*** TASK DATA Section Begins ***
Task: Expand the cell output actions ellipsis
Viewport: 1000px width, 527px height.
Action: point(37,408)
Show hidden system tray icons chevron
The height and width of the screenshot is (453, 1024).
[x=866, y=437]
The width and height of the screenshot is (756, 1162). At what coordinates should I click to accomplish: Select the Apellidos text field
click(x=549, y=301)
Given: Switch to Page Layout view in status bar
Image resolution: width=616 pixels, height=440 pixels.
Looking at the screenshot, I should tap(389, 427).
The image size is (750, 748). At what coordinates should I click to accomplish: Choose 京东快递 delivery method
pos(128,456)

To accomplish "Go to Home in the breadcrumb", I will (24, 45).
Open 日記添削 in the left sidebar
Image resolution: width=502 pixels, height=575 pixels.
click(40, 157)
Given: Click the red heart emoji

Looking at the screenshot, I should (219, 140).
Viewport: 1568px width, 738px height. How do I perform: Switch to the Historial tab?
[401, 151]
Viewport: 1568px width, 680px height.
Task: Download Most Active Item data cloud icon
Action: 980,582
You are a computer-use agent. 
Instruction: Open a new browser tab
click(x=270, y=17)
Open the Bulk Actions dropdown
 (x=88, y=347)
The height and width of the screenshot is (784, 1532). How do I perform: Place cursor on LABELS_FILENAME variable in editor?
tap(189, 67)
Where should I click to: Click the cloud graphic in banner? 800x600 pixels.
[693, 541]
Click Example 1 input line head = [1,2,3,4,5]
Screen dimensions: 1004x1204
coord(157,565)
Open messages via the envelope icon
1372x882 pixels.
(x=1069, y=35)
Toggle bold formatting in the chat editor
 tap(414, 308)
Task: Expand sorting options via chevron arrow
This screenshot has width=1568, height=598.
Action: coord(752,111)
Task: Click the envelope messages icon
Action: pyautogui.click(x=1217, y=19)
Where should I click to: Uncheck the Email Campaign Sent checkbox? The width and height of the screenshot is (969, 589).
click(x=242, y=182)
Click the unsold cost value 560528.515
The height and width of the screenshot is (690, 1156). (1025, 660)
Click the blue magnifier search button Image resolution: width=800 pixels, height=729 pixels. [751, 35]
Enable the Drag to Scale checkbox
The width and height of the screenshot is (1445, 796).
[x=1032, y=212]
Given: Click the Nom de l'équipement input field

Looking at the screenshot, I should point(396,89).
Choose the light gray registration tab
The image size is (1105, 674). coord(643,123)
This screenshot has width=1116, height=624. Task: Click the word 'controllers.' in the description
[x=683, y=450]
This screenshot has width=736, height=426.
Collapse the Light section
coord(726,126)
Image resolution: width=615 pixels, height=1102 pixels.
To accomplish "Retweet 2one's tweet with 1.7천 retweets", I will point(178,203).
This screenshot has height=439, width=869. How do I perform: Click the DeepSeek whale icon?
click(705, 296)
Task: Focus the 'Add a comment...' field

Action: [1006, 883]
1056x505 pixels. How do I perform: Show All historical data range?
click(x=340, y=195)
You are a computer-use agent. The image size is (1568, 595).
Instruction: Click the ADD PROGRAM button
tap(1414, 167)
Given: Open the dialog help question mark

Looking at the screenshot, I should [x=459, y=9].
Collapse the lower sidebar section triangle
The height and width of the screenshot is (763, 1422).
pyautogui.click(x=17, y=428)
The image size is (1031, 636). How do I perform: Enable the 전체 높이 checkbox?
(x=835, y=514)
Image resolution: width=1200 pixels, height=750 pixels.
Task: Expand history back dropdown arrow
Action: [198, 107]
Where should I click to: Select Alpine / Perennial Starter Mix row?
*** TASK DATA Section Ends ***
> **WORK REQUIRED**: Please find the lines in the data that contain the word "computer" and copy them.

> **SOLUTION**:
You are a computer-use agent. 
You are a computer-use agent. The image size is (1568, 595).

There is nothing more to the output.